"Sihirli bir lamba bulsaydım ve tek bir dilek hakkım olsaydı, hiç kimsenin fark etmeyeceği sıradan bir yüzüm olmasını dilerdim."
Kitap, yüzünde çeşitli farklılıklar bulunan 10 yaşındaki August'un hayatını anlatıyor. August yanlış hatırlamıyorsam 4 milyonda bir görülen bir hastalığa sahip. Bir çeşit mutasyon diyebiliriz. August çeşitli ameliyatlar geçirdiği için yaşadığı zorluklardan dolayı beşinci sınıfa kadar evde annesi ona öğretmenlik yapıyor. Ortaokuldaysa gerçek bir okula gitmesinde karar kılınıyor.

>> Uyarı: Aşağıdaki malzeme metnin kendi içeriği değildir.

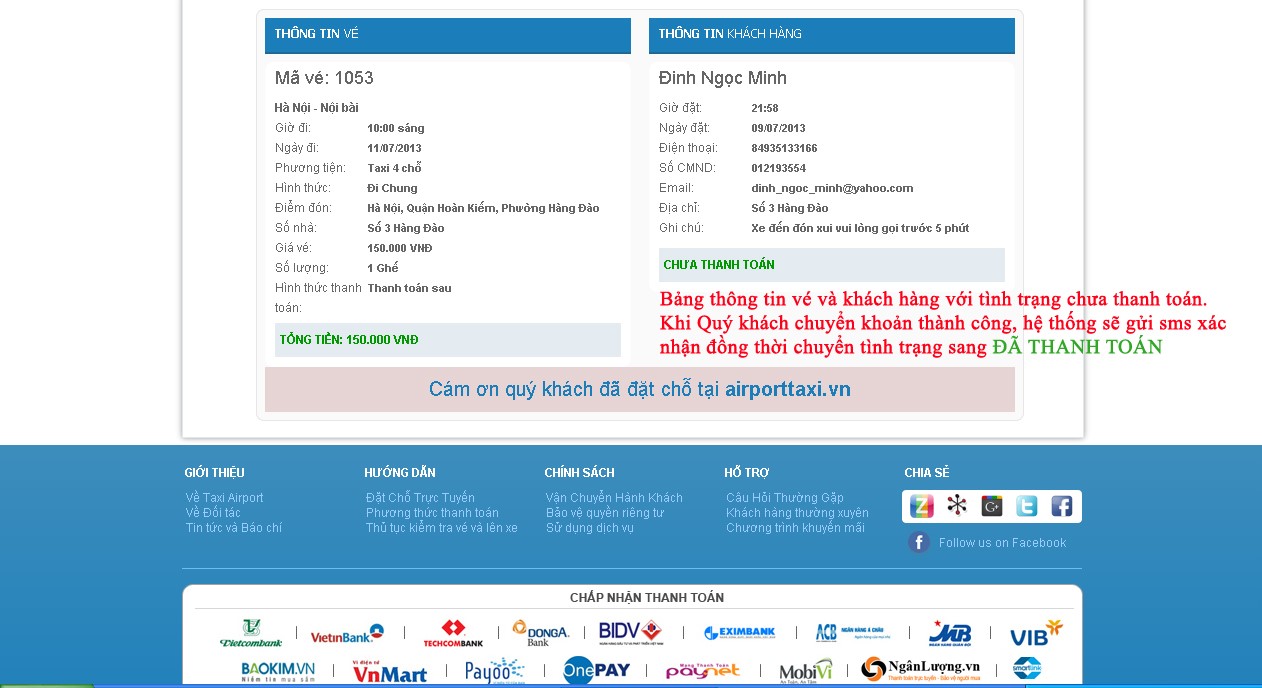1262x688 pixels.
Task: Open Câu Hỏi Thường Gặp support link
Action: click(785, 498)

Kitabın geri kalanında ortaokulda yaşadıkları kimi zaman August, kimi zaman başkaları tarafından anlatılıyor.
Benim için kitabın en güzel yönü, farklı kişiler tarafından anlatılmasıydı. Örneğin ablası Olivia'nın anlatımı beni çok etkiledi. Bu tür durumlarda ikinci plana atılan diğer kardeşin neler yaşadığını görebiliyoruz. Okul arkadaşlarının anlatımı da farklı bir bakış açısı kazanmamıza fayda sağlıyor. Bence empati duygusunu içimize aşılamaya yardımcı olan, gerçekten okunmaya değer bir kitap.